**TEXTAUSZUG**
• • • • •

Kein Trend zur Freizeit
"Zeit ist das neue Geld" lautete der Titel eines Kommentars im Handelblatt zur jüngsten Metall-Tarifeinigung. Die IG Metall hatte in den Tarifverhandlungen Anfang des Jahres unter anderem durchgesetzt, dass Arbeitnehmer in Vollzeit künftig das Recht, ihre Arbeitszeit auf 28 Stunden in der Woche abzusenken - und später wieder auf Vollzeit zurückzukehren sowie dass Arbeitnehmer mit besonderen Bedürfnissen - Eltern kleiner Kinder, Pflegende und Schichtarbeiter - künftig die Wahl zwischen mehr Geld oder mehr Freizeit haben.
Lieber mehr Freizeit als mehr Geld?
Viele Studien erwecken den Eindruck, dass zumindest den "Millennials" (auch bekannt als "Generation Y) Freizeit und Work-Life-Balance wichtiger ist als Karriere und Gehalt.
Doch neuen Erkenntnisse von Arbeitsmarktforschern legen nahe, dass der Trend zu mehr Freizeit ein Trugschluss ist. Demnach wollen die Deutschen heute genauso viel arbeiten wie früher. Einen großen Trend zur Freizeit könnten sie anhand von Befragungsdaten nicht erkennen, schreiben Enzo Weber und Franziska Zimmert vom Nürnberger Institut für Arbeitsmarkt- und Berufsforschung (IAB) in einer neuen Studie - auch bei jüngeren Menschen nicht. Frauen mit einem Teilzeitjob wollten heute sogar etwas mehr arbeiten: 26 statt - wie noch 1985 - 22 Stunden pro Woche.

• • • • •

**DATENSATZAUSZÜGE**
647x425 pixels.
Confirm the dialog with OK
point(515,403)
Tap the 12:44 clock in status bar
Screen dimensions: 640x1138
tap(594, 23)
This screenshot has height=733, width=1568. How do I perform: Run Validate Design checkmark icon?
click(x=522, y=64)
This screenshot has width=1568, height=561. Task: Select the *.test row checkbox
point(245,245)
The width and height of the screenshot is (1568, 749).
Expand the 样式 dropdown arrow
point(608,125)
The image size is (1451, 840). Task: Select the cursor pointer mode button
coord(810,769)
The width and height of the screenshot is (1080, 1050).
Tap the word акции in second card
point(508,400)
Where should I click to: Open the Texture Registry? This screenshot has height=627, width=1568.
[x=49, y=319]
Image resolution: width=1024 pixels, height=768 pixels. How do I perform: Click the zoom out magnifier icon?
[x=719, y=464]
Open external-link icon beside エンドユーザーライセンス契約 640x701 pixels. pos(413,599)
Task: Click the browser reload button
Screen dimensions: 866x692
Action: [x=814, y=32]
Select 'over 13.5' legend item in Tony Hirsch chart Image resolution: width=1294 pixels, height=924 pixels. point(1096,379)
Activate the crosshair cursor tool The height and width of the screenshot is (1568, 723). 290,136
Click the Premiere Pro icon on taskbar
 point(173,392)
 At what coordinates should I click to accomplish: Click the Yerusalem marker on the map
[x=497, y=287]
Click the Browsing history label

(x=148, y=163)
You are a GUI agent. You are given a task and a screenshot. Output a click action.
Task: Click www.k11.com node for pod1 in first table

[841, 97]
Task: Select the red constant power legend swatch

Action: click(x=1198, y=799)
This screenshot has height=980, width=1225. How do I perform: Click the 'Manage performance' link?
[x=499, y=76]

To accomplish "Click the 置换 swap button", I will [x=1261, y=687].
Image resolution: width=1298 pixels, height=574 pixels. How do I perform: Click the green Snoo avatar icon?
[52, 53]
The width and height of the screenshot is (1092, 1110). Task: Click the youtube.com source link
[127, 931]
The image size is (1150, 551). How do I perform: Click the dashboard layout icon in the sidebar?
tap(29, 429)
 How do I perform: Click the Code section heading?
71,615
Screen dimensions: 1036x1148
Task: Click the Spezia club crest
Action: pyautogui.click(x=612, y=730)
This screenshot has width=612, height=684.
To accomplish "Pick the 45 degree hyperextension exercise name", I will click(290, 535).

• • • • •

**PFLICHTAUFGABE A**
Fassen Sie den Textauszug zur Arbeitszeit in zwei Sätzen zusammen.
**PFLICHTAUFGABE B**
Legen Sie in höchstens drei Sätzen dar, worauf sich laut Textauszug die Einschätzung stützt, der Trend zu mehr Freizeit sei ein Trugschluss.

**VOLLSTÄNDIGE ANTWORT A**
Die IG Metall hat in den Tarifverhandlungen unter anderem durchgesetzt, dass Vollzeitbeschäftigte ihre Arbeitszeit auf 28 Wochenstunden absenken und später zur Vollzeit zurückkehren können und dass Eltern kleiner Kinder, Pflegende und Schichtarbeiter künftig zwischen mehr Geld und mehr Freizeit wählen können. Obwohl viele Studien den Eindruck erwecken, den Millennials seien Freizeit und Work-Life-Balance wichtiger als Karriere und Gehalt, erkennen Forscher des IAB in Befragungsdaten keinen großen Trend zur Freizeit, auch nicht bei Jüngeren; teilzeitbeschäftigte Frauen wollen heute sogar mehr arbeiten als 1985.

**VOLLSTÄNDIGE ANTWORT B**
Die Einschätzung beruht auf einer neuen Studie von Enzo Weber und Franziska Zimmert vom Nürnberger Institut für Arbeitsmarkt- und Berufsforschung (IAB), die anhand von Befragungsdaten keinen großen Trend zur Freizeit erkennen konnten, auch nicht bei jüngeren Menschen. Demnach wollen die Deutschen heute genauso viel arbeiten wie früher. Frauen mit einem Teilzeitjob wollen heute sogar etwas mehr arbeiten, nämlich 26 statt wie 1985 noch 22 Stunden pro Woche.